QNAP first launched the support of Time Machine backup on its Turbo NAS series back in 2010, and we have got many positive feedback from our users ever since. However, the built-in Time Machine backup feature is originally designed for personal or family use since it keeps all the TM backups in one place, and this may be a concern especially for small and medium business users. Therefore, I would like to share a tip here with you about how to back up multiple Macs for a workgroup environment, and keep those backups secure and safe.
First of all, you have to create different user accounts for each user, as well as a personal shared folder for each of them.
Next, users shall connect to the NAS from Finder via AFP (Apple Filing Protocol) with their own accounts.
[UPDATE April 20th, 2017] macOS Sierra (10.12) now also supports Time Machine backup via SMB protocol. Check this tutorial for more details.
And choose his own personal/shared folder.
Upon finishing, launch Time Machine on your Mac and you should see the shared folder you just connected to. Choose it and click “Use Disk” to finish the Time Machine setting.
Next, we will have to do one more thing in order to make you Mac automatically connecting to your personal shared folder on the NAS every time you login to your Mac. Firstly, Open “Users & Groups” in “System Preferences”.
Follow the indications below to make this shared folder become one of the login items.
Upon finishing, you should see a screen as below. That’s it, from now on your Time Machine backup will be stored in a personal shared folder and only those users who are granted to access this shared folder would be able to restore his Mac from this backup, and everyone’s backup will be kept in a different location which significantly improve the privacy and security.
The blog explains what I was hoping to do – set up separate volumes for each mac user. However I do not see a way to limit the size of the user’s folder, whereas in the QNAP way of setting up time machine as one share there’s a quota. Any ideas?
Indeed QNAP where is the ability to set maximum size limits for the Time Machine backups (besides having to create sparsebndles)?
Feature request … must be able to perform Time Machine backups for multiple users that have size limits without having to create specific sparsebundle drives for each individual machine.
Yes.

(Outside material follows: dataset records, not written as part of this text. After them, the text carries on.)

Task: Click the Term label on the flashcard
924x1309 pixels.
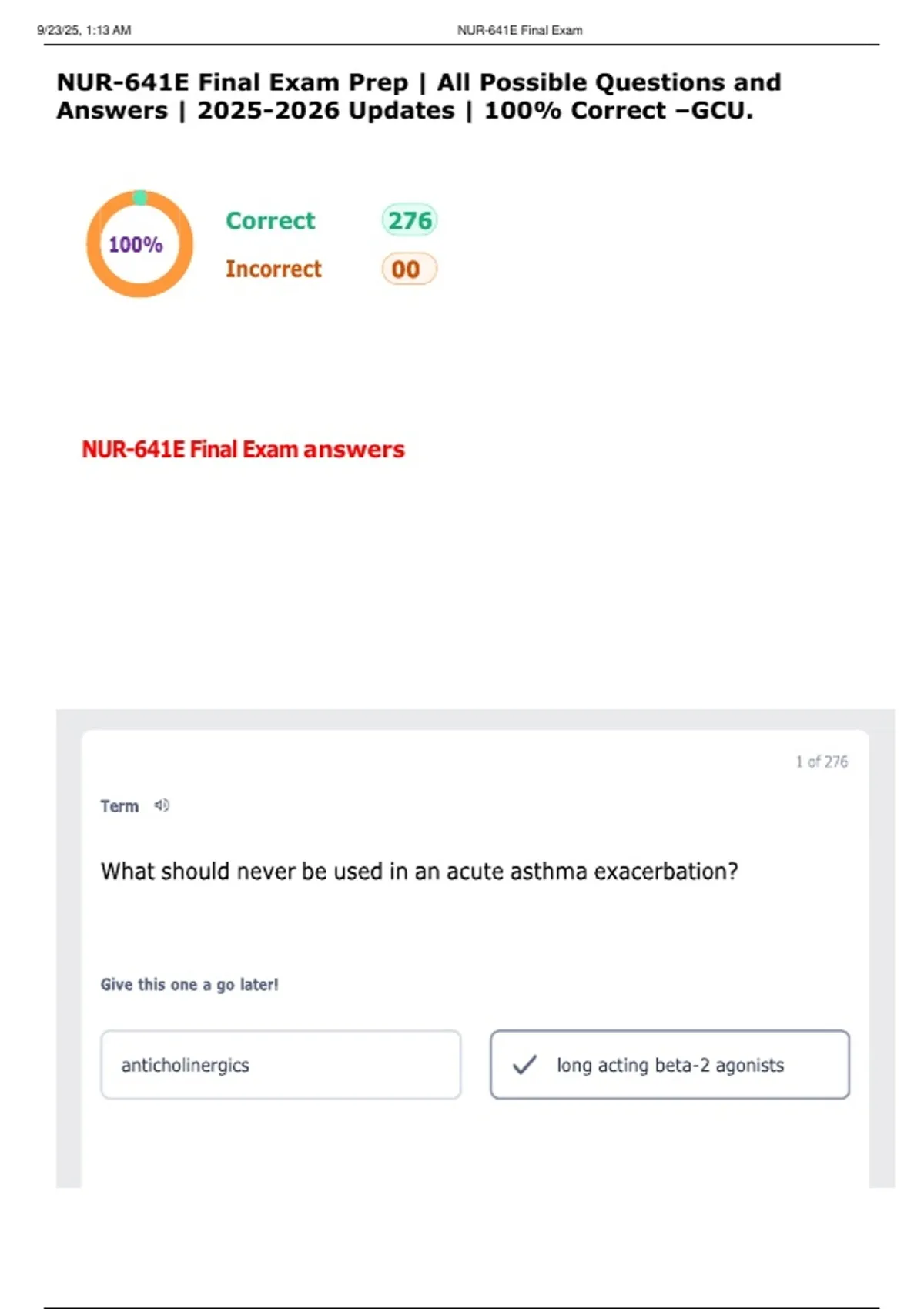Action: tap(119, 806)
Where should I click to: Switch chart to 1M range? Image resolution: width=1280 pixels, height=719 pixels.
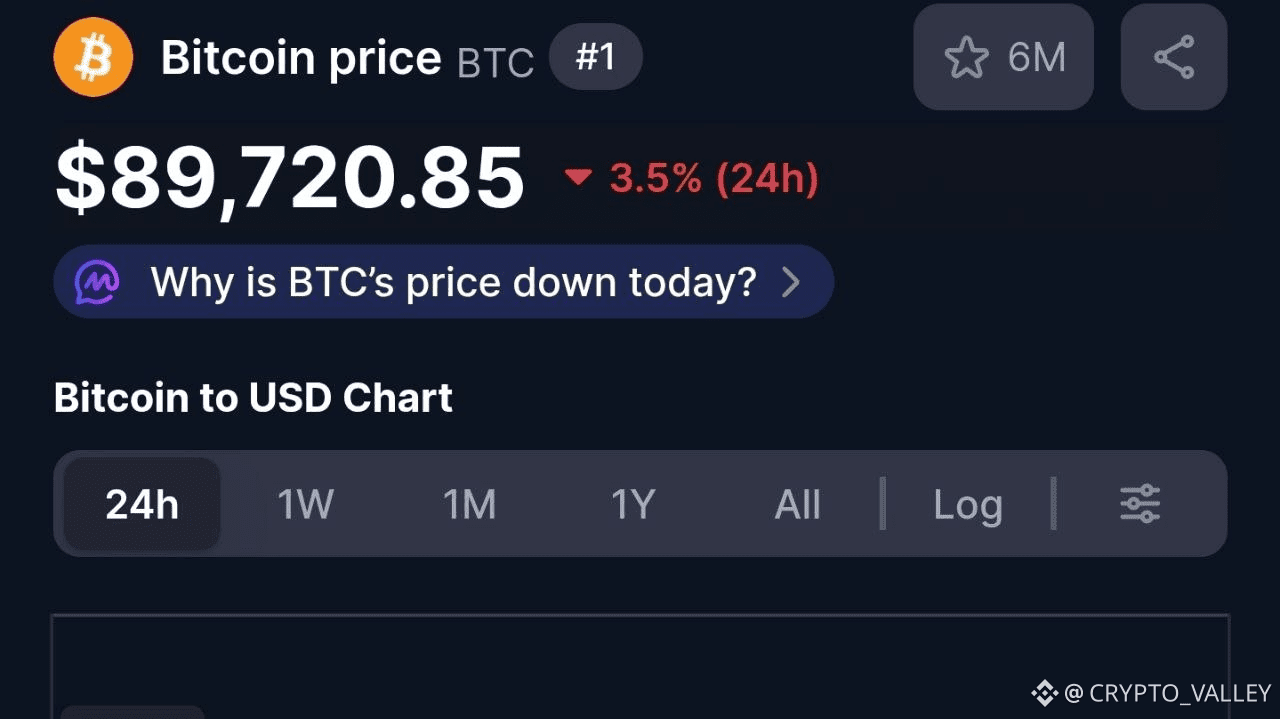(x=469, y=505)
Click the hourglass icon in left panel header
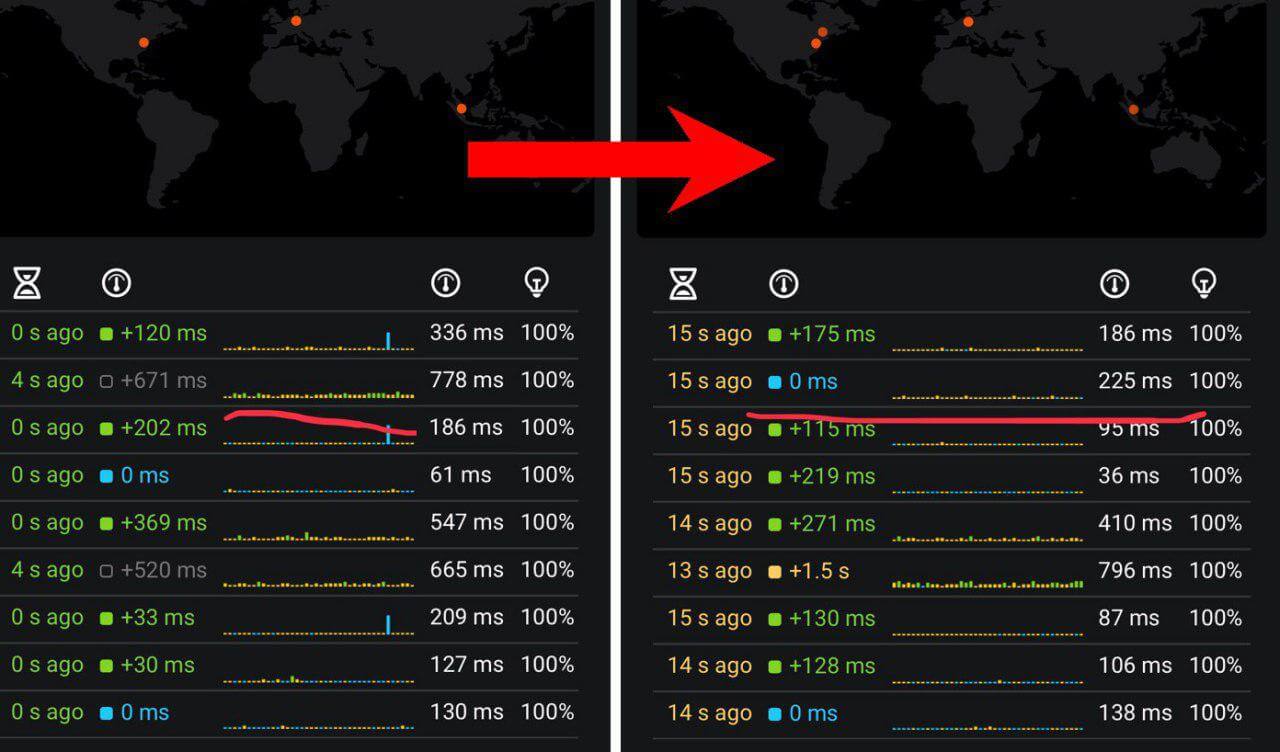Viewport: 1280px width, 752px height. pos(27,284)
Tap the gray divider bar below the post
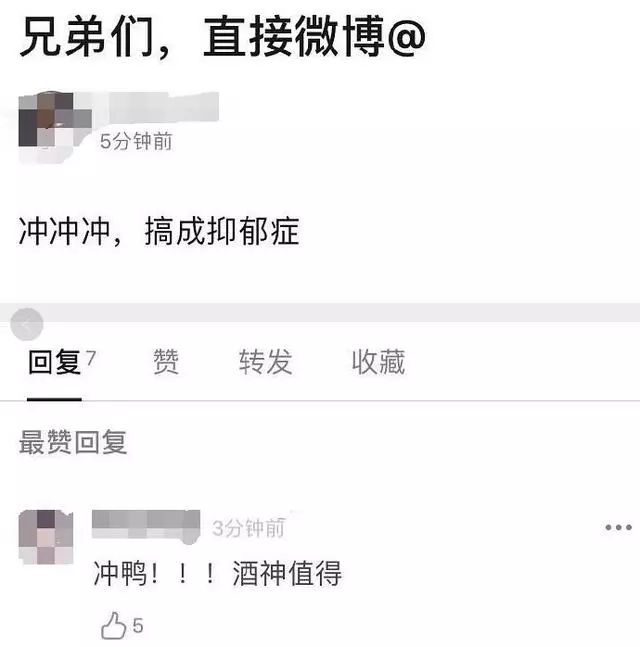This screenshot has height=647, width=640. click(320, 312)
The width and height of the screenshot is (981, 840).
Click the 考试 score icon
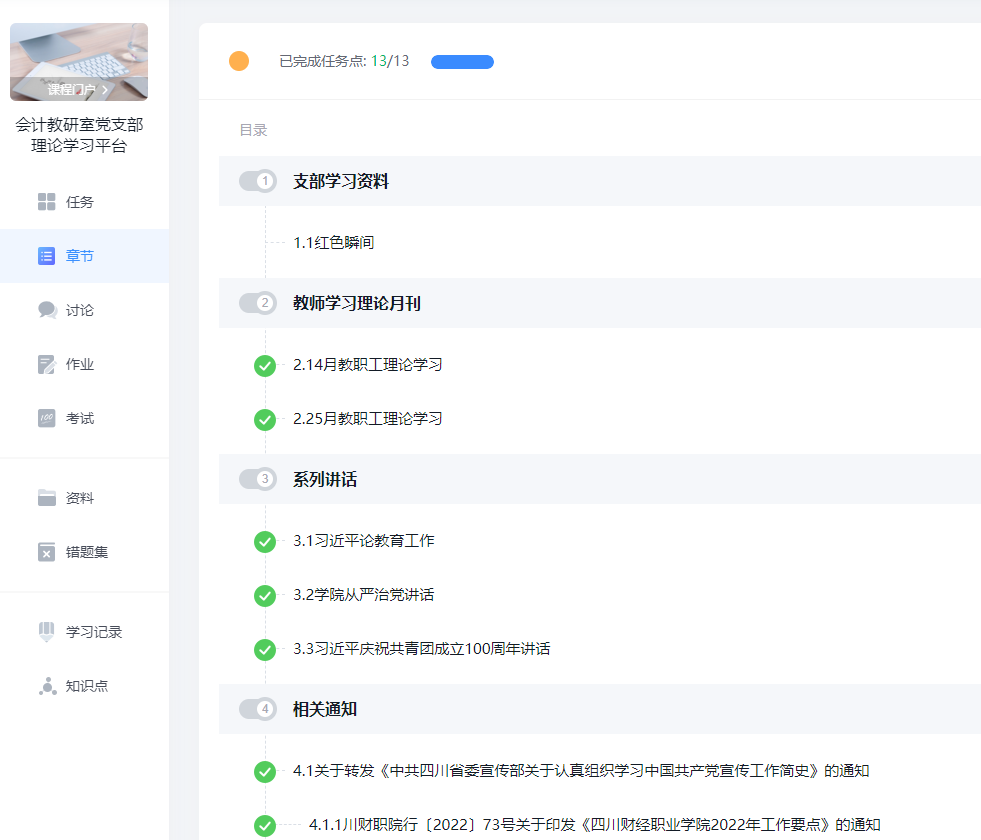click(47, 418)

Please do that. Need that feature.
Is QNAP Time Machine support only for certain models or it supported across the NAS line? I am considering a 2 bay solution such as the 231 or 251.

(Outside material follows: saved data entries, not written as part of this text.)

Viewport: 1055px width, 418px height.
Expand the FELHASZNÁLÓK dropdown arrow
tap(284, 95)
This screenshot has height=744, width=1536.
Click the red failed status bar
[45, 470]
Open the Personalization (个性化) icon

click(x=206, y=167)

It is supported across all the product line.
A little late to the thread, but…
my understanding is you can set a quota for a user, but not a folder. So, theoretically, if the user “ABC” with a quota of 400gb only does Time Machine backups to shared folder “ABC_TMbackups,” than that should limit the size of the shared folder to 400gb, correct?

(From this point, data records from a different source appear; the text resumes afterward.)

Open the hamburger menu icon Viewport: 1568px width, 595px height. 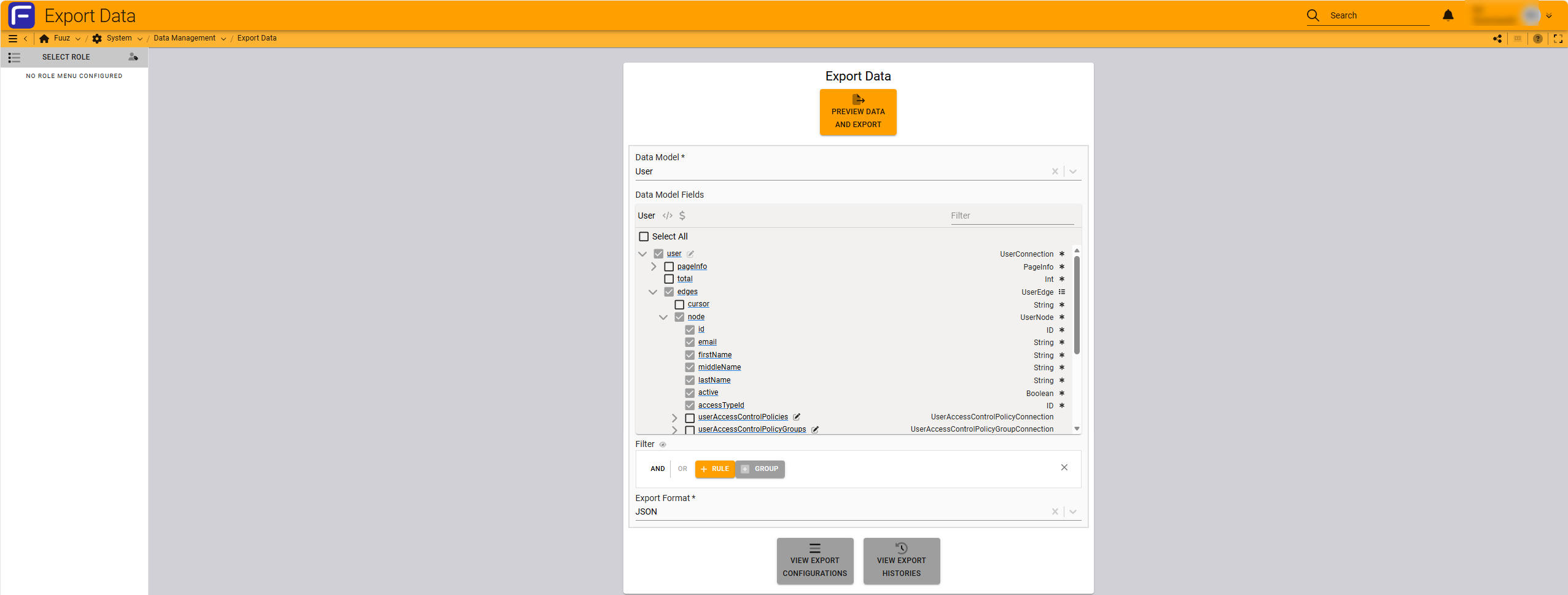point(12,39)
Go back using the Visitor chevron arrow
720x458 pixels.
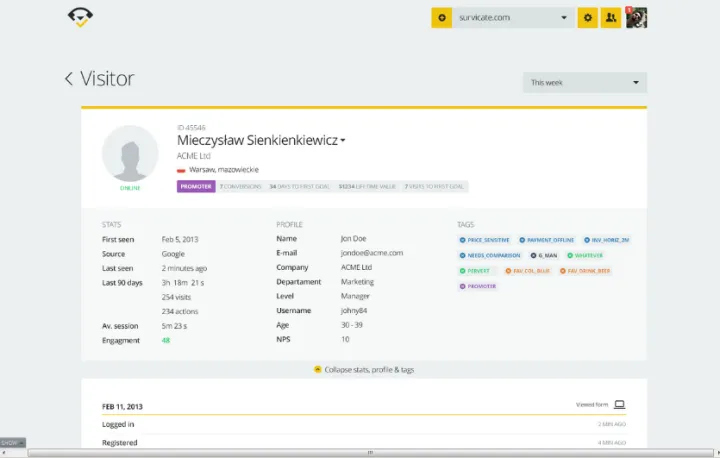click(69, 79)
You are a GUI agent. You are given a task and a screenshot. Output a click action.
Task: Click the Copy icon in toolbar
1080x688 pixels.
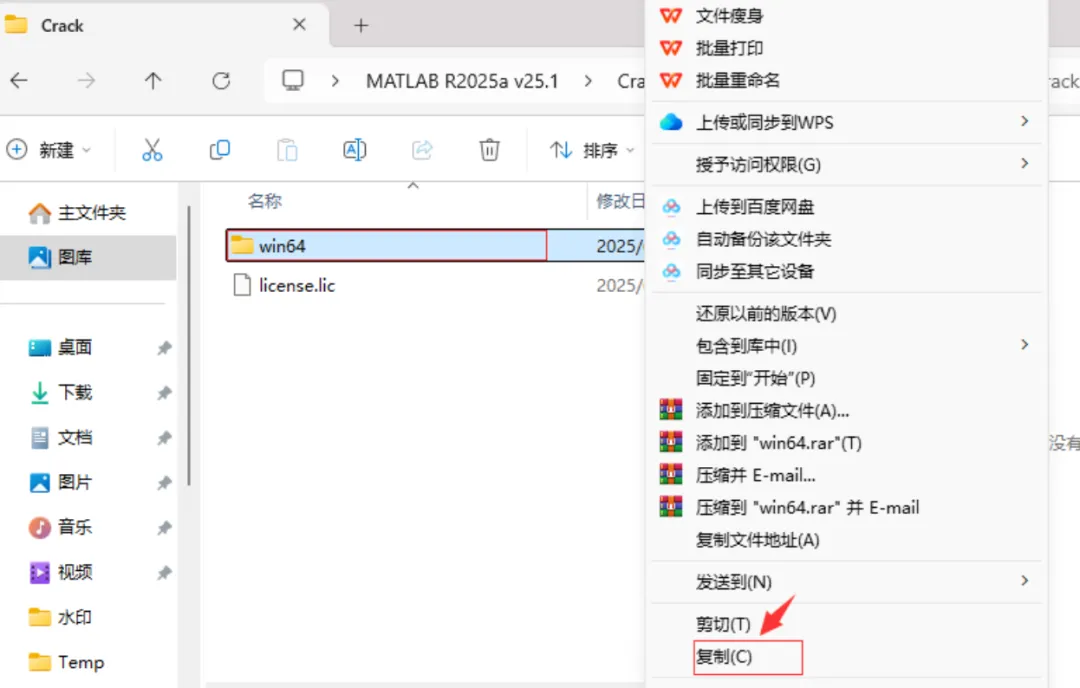219,149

At least that is how I understand it. I just set up my wife’s new Macbook this way, and we will see what happens when she reaches the 400gb threshold.
The next question is, will Time Machine automatically delete the oldest backups and continue?
I also forgot to mention, the advantage to using this method is I can setup a backup operation in Hybrid Backup Sync to an HFS+ formatted external disc. I can then mount this external drive to any Mac and browse the contents of the Time Machine Backups in the Finder. With the QNAP generated Time Machine folder, you need to create a Shared Folder and specifiy the folders path manually back to QNAP generated Time Machine folder in order to backup your Time Machine backups (What happens if the QNAP fries or the drive(s) die) to an external drive. That in turn doubles the size of the QNAP Time Machine backup.